● Records:

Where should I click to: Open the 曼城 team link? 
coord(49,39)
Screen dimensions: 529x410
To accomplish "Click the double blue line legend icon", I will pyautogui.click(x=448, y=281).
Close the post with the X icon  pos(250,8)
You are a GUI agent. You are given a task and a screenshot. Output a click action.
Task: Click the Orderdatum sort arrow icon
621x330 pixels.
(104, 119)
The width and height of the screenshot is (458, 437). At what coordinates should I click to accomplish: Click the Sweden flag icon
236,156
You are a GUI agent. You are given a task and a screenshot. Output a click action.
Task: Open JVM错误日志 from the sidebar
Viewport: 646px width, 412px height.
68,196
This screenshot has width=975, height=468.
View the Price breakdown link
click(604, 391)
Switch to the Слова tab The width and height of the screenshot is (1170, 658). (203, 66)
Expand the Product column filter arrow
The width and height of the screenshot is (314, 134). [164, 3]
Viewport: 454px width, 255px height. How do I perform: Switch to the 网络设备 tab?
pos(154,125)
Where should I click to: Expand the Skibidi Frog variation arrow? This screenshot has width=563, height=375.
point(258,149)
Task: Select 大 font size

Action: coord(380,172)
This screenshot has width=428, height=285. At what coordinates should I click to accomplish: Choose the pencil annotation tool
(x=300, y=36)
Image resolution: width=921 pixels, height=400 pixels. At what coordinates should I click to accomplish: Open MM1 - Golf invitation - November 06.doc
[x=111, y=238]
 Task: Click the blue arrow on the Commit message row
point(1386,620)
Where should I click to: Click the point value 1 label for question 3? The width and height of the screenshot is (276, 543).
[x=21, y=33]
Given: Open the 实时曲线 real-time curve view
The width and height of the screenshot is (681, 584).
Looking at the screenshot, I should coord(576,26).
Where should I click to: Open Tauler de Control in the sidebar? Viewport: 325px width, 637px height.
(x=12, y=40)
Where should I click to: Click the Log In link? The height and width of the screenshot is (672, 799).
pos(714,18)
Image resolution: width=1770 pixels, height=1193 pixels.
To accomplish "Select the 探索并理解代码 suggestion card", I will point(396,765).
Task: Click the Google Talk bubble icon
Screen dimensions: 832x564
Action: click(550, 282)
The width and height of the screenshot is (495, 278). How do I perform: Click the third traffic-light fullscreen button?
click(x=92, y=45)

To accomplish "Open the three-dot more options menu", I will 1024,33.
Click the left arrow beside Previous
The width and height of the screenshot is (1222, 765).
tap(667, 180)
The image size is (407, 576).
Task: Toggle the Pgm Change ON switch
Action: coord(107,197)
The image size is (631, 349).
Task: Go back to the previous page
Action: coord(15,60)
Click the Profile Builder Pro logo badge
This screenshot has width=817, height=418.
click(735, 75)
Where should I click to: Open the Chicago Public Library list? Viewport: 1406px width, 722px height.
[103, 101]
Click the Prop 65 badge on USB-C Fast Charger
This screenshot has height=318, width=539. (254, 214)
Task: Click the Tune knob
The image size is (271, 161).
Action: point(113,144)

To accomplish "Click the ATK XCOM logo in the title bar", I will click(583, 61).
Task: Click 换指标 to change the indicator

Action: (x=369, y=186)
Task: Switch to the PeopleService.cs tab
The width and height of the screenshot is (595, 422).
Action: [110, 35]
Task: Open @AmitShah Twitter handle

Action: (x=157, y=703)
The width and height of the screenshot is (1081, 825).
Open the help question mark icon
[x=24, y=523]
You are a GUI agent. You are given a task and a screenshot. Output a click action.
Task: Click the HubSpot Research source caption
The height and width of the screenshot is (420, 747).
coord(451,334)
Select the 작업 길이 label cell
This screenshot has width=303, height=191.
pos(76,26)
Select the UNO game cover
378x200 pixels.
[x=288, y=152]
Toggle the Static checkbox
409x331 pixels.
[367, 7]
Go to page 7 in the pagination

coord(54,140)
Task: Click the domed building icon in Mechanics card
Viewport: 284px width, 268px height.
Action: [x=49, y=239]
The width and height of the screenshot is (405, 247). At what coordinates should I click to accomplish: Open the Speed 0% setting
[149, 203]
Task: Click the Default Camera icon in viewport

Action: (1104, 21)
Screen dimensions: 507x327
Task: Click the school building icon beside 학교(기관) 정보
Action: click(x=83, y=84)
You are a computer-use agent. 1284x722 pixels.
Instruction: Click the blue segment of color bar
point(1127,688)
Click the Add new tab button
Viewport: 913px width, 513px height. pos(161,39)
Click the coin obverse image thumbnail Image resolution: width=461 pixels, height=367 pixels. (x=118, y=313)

● Goal: Could you render the material from the line containing "The width and height of the screenshot is (405, 247)." through the end, inclusive, as a Markdown table with the columns Row and Line? Number each row and leave out blank lines.

● Full response:
| Row | Line |
|---|---|
| 1 | The width and height of the screenshot is (405, 247). At what coordinates should I click to accomplish: Open the Speed 0% setting |
| 2 | [149, 203] |
| 3 | Task: Click the Default Camera icon in viewport |
| 4 | Action: (1104, 21) |
| 5 | Screen dimensions: 507x327 |
| 6 | Task: Click the school building icon beside 학교(기관) 정보 |
| 7 | Action: click(x=83, y=84) |
| 8 | You are a computer-use agent. 1284x722 pixels. |
| 9 | Instruction: Click the blue segment of color bar |
| 10 | point(1127,688) |
| 11 | Click the Add new tab button |
| 12 | Viewport: 913px width, 513px height. pos(161,39) |
| 13 | Click the coin obverse image thumbnail Image resolution: width=461 pixels, height=367 pixels. (x=118, y=313) |